At least there are no "nude women" or ladies being exploited, she said.

She may not like the perception it portrays, but she accepts Jeezy's right to express his view of his hometown.

When country crooner Jason Aldean filmed a video in tribute to his Macon roots, he told the story based on his experiences at Windsor Academy.

"Jason Aldean's direction was to wear flannel and cowboy boots in the shoot. (Jeezy's) direction, wear red and be in these places," she said.

Although the video ends with "Directed by Jeezy," he does not appear in the video and investigators believe it might have been produced by an independent company from Macon.

Attempts to reach Jeezy for comment for this report were unsuccessful.

Another local rapper known to authorities finishes out the piece.

"We're Macon Chit man. Got all my homies here, man, 9-12 we're moving, man. Shouts out to Young for (expletive) giving us the opportunity to let the whole world watch, you know what I'm saying, to see what we've got going on, man."

While watching the video at Whittaker's office, one of the deputies noted: "Yes, that is marijuana they are smoking."

The video gives a nod to numerous cases and gang members the detectives are familiar with.

A Bentley & Sons memorial quilt shows the likeness of Monnie Joseph Brabham IV, who was killed in a shooting at a Booth Road gas station in Warner Robins in January 2014.

Unionville graffiti references Damion Bernard "Little Petey" Clayton, who was killed on the Macon Little League field off Anthony Road in February 2014.

"Nothing they're saying is anything we don't know," Whittaker said.

With all the officers viewing the scenes, they can pretty much identify all the people shown. Some of those pictured are not active gang members.

The pictures are misleading as to the number of people regularly congregating at local stores or on street corners, they said.

Lt. Shermaine Jones believes many of them were motivated to be in the shoot because they long for celebrity.

"It's their chance to get their face out there to somebody's who's got stardom," Jones said. "It's their 15 seconds of fame."

Those who fight to keep gangs at bay say the video will help them.

If anyone shown in the video is arrested, it can be shown in court as evidence of gang activity, which can lengthen the sentence when convicted.

That might deter others, Whittaker said.

"It means a lot when they get put away with the gang charge because the younger kids see it," he said.

Walden also thinks the video could help spur more development on the other side of I-75, where work has already begun on the old Miller High School, which was shown in the video.

"To me it demonstrates more the need to take the College Hill lesson and jump the bridge," she said.

Valerie Bradley, communications director for the Macon-Bibb County Convention and Visitors Bureau, said potential visitors have not raised concerns about the video.

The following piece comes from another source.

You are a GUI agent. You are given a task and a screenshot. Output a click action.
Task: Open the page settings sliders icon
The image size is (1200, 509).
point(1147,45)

"We have not had any inquiries about it or any push back about it," Bradley said.

She hopes it will not be widely seen by those planning trips or conventions.

Walden, who also founded Rock Candy Tours which features a stroll of music highlights in Macon, will likely not be adding the Jeezy video hot spots to her tour.

Ironically, she has considered adding a leg in the streets around Duncan Avenue to show her father's old neighborhood and where Otis Redding's family once lived.

"We can't take ourselves too seriously about a music video," she said. "We never know where the next star from Macon is coming from, and what is the story they're going to tell?"